Saying that Osama ‘bin Laden has hijacked our faith,’ author Khaled Hosseini told a Penn State audience Thursday that not enough moderate Muslims are speaking out against radical influences on Islam.
‘I will say that moderate Muslims have a lot to answer for,’ Hosseini, the author of ‘The Kite Runner,’ said before a crowd estimated at 1,500 in Eisenhower Auditorium.
He said that the U.S. news media deserve some blame for negative perceptions of Islam. But moderate Muslims also need to look inward to see how they could be communicating better in the public sphere, Hosseini said.
When moderate Muslims do speak out, he said, too often it’s about the wrong things — such as a Danish cartoonist’s depiction of Islam.
Hosseini’s remarks about his faith were a relatively brief element in his roughly hour-long appearance Thursday night. Visiting as part of the university Distinguished Speaker Series, Hosseini did not offer a monologue; instead, he engaged in an extended question-and-answer session with Schreyer Honors College Dean Christian Brady and with the audience.
At a press conference before his public appearance, Hosseini said he thought the more interactive format would provide ‘a better sense of the individual.’ He prefers a conversation over a speech, he told reporters.
Born in Kabul in 1965, Hosseini said he has enjoyed writing since his youth, but never planned to become a career writer. His father was a diplomat with the Afghan Foreign Ministry — a job that prompted his family to move to Paris in 1976.
From there, four years later, Hosseini and his family moved to the U.S., where they were granted political asylum after the Soviet Union’s invasion of Afghanistan.
Hosseini went on to become a doctor in California, even though ‘medicine was more a job for me than a calling,’ he explained in the press conference. He continued in his spare time to write short stories, including a 25-pager that he penned in 1999.
It was tucked away in the family garage, Hosseini said, when his wife found and read it two years later. She told him it was really good.
Hosseini challenged himself to extend the piece into a full-length novel, and ‘The Kite Runner’ was born — published in 2003. It has become an international bestseller.
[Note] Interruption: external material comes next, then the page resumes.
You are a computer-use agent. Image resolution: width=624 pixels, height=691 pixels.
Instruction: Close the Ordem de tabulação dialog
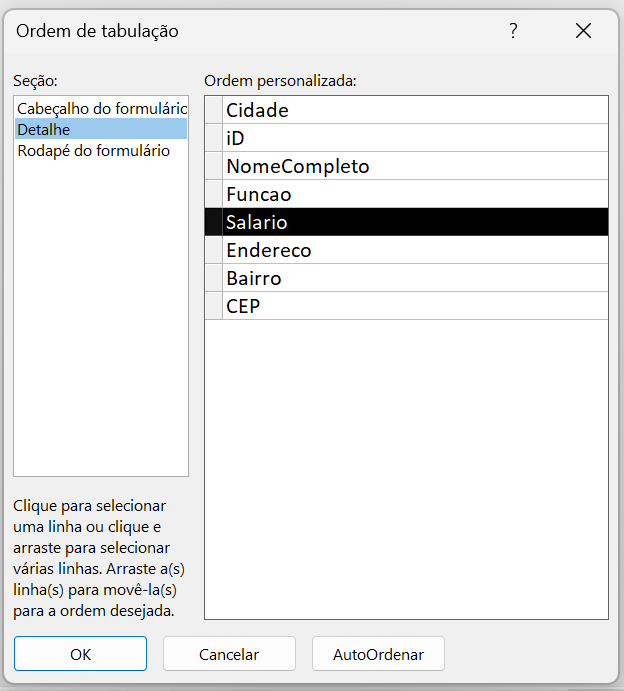tap(584, 31)
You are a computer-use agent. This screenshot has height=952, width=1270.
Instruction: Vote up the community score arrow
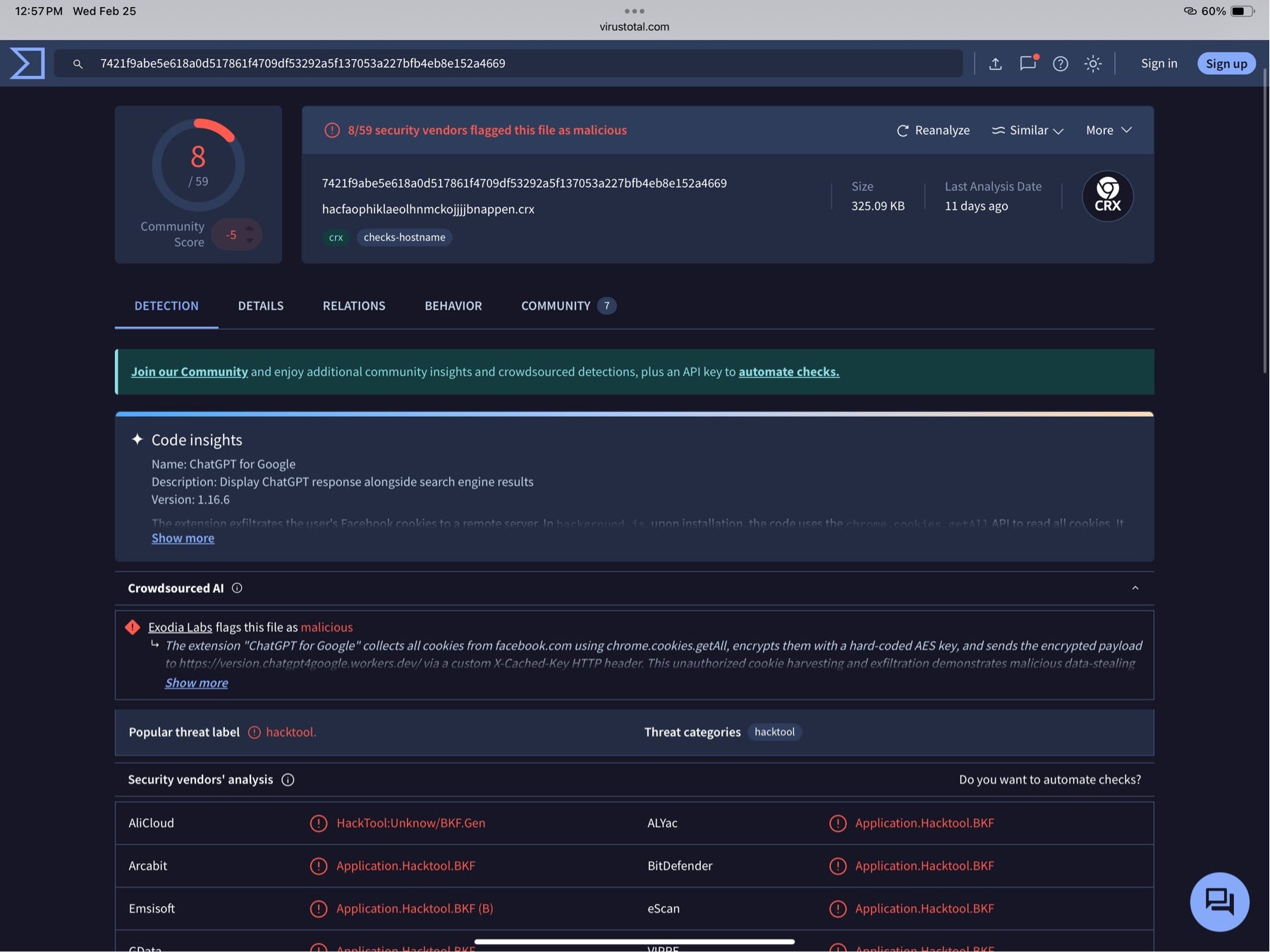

Hosseini has since left medicine, written a second book — ‘A Thousand Splendid Suns’ — and become a goodwill envoy to the United Nations Refugee Agency.
Still a California resident, he also leads the Khaled Hosseini Foundation, which helps provide returning Afghan refugees and other poor Afghans with housing, education and economic opportunities.
While ‘The Kite Runner’ follows two fictional characters during the fall of the Afghan monarchy and the Soviet invasion, Hosseini said Thursday that the piece is not a memoir. He emphasized that it’s a work of fiction that draws on his own experiences.
‘It’s about very basic human things,’ Hosseini said, such as the destruction of innocence and profound guilt. ‘People who read this book are rarely left indifferent.’
But ‘I’ve never intended for this book to be anything other than me telling myself a story,’ he went on.
In the process of chronicling the tribulations between two Afghan characters, Hosseini said, he managed also to chronicle a historic period in Afghanistan history. He said ‘The Kite Runner’ has helped illustrate, to non-Afghans, how Afghans see that period in their country’s past.
Among other points that Hosseini touched on Thursday:
- Few parallels exist between the Soviet invasion of Afghanistan and the U.S. military’s presence there, he said. He said Afghans despised the Soviets, who propped up a communist regime that ‘no one wanted to see … succeed.’ But the U.S. military goals in Afghanistan are similar to the goals that Afghans have set for themselves, including self-governance and stability, Hosseini said.
- What Afghanistan needs now is ‘a political solution,’ not a military one, Hosseini said. He said he is glad that the administration of U.S. President Barack Obama recognizes that. Hosseini underscored that the Taliban has very little support among Afghans — the backing of perhaps 10 percent of the population, if that, he said. He said the Taliban represents 20,000 to 30,000 ‘militiamen’ in a country of ’40 million peaceful people.’
- Hosseini said Afghans deserve more transparency in their government. He believes that government corruption is a serious problem there, he said. But it’s important that change on those fronts come from the Afghan people, not from the outside; otherwise, any campaign for reform will lose credibility, he said.
- Hosseini is optimistic for Afghanistan’s long-term future, but is concerned about the next five to 10 years, he said. He hopes that in a generation or two, the country will have made substantial strides, he said.
- On the issue of the Muslim community center planned in lower Manhattan, Hosseini said he is undecided. He can see an ‘elegance and beauty’ in the plan’s concept, but he also can understand why people have legitimate concerns with the idea, he said. He said he hopes that matter can reach a peaceful resolution that will serve as a teaching point.
Hossein’s talk was free and open to the public, though tickets were required. The next Distinguished Speaker Series event will be an appearance by author and inventor Eisenhower Raymond ‘Ray’ Kurzweil. He will speak at 8 p.m. Oct. 26 in Schwab Auditorium.